Only the lines of the listing below that run from the line with "Image resolution: width=1200" through the line with "Where should I click to: Click the document" are to be set down, word for word. Pictures stay out.

Start of Block

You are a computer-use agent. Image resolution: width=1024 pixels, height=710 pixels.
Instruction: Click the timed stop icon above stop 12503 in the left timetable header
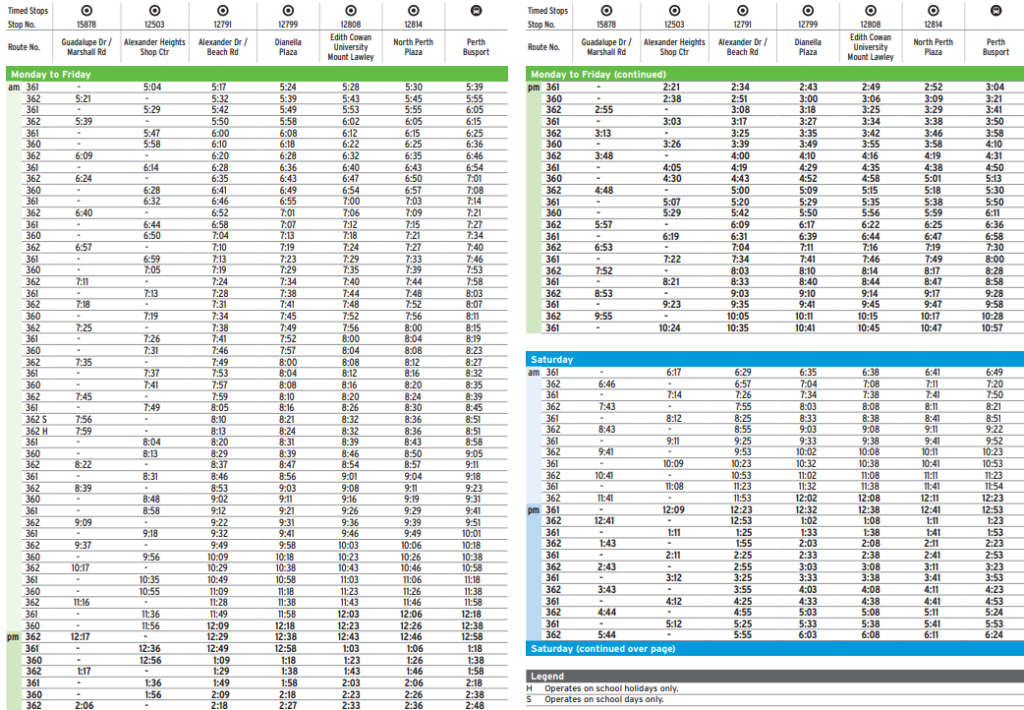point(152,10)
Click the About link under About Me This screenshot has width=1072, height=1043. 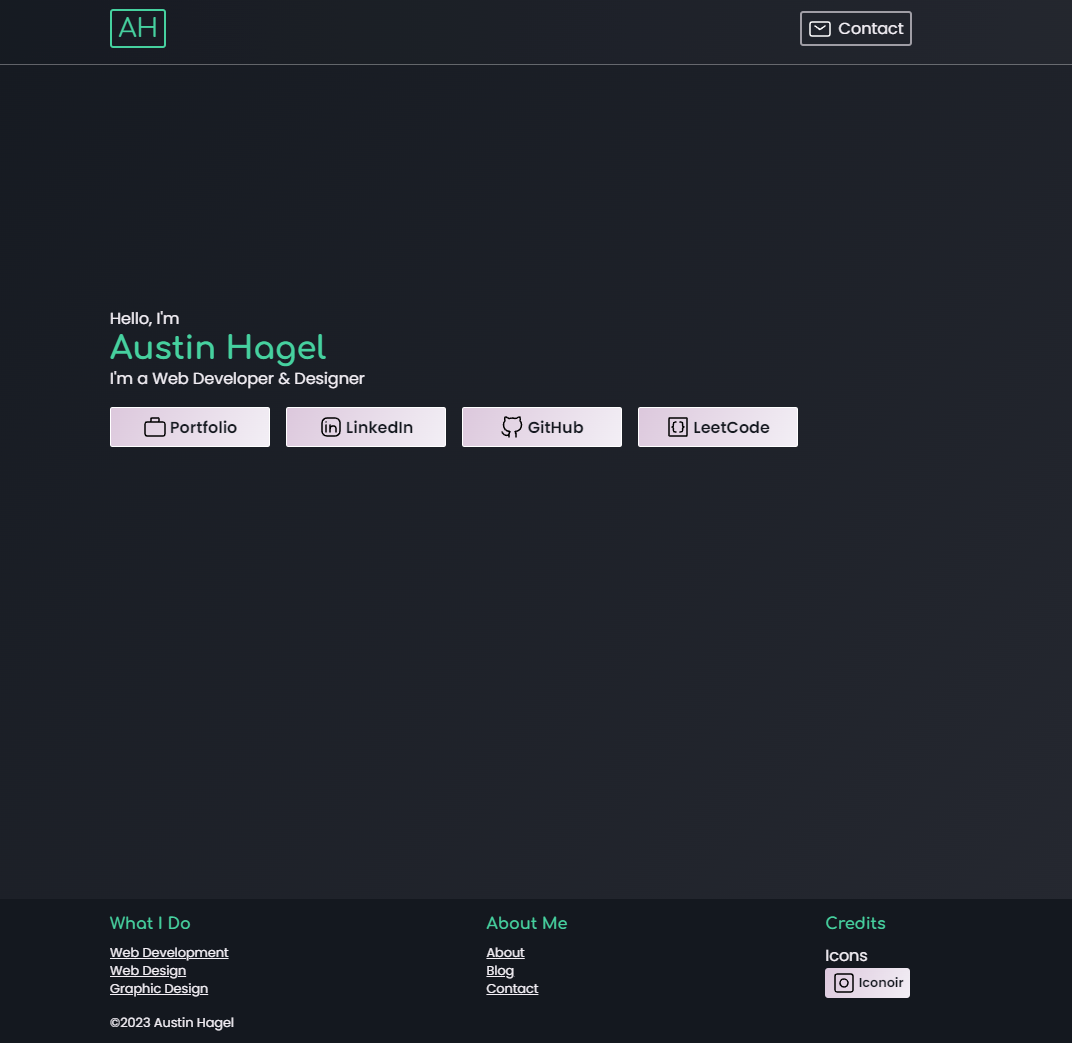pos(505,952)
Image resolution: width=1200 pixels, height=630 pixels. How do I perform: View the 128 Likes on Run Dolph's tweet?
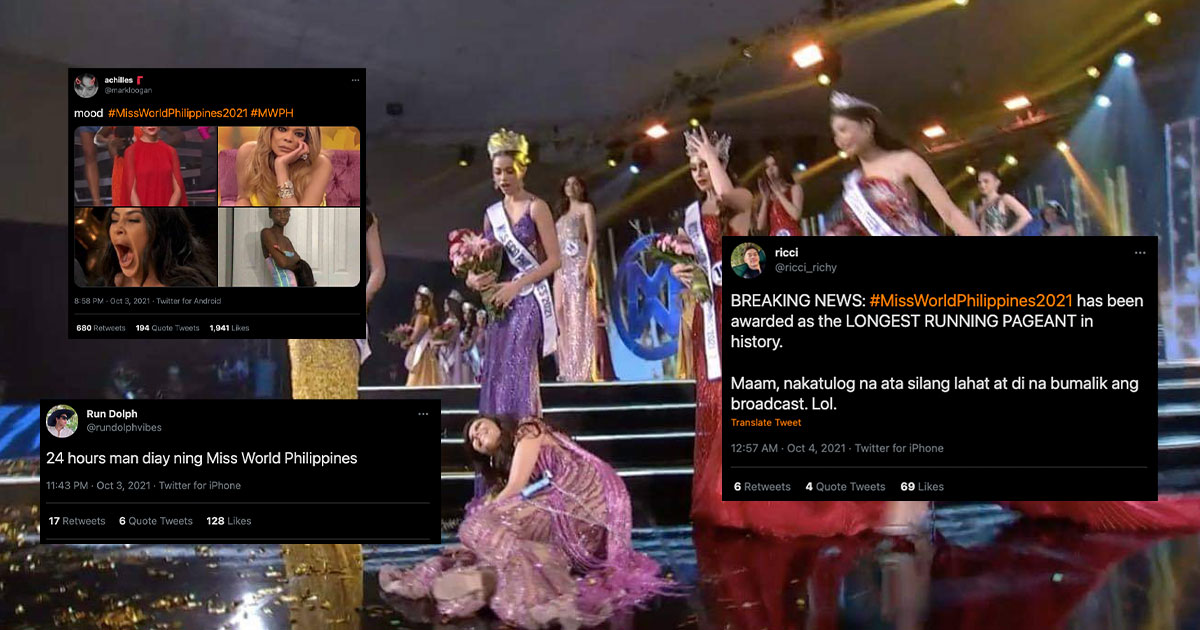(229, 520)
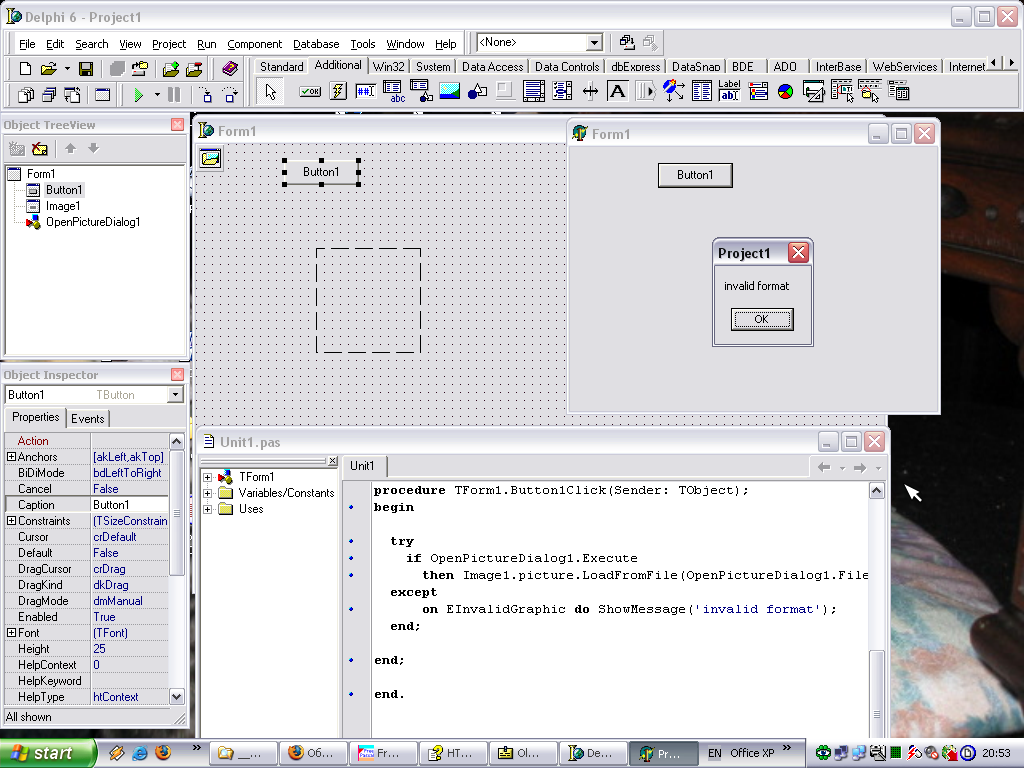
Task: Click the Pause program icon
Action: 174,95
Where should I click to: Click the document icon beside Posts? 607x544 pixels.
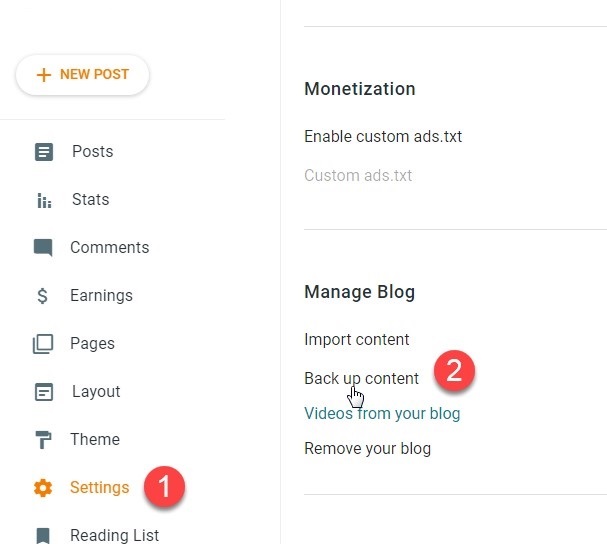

End of Block
Start of Block

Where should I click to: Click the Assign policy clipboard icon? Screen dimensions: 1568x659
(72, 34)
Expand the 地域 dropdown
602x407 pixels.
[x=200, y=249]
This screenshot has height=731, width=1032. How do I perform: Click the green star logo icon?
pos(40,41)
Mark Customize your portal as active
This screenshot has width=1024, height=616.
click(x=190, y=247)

End of Block

# Exercise answer
Image resolution: width=1200 pixels, height=630 pixels. How do I perform: View the 128 Likes on Run Dolph's tweet?
(229, 520)
Task: Click the Pause program icon
Action: 174,95
Where should I click to: Click the document icon beside Posts? 607x544 pixels.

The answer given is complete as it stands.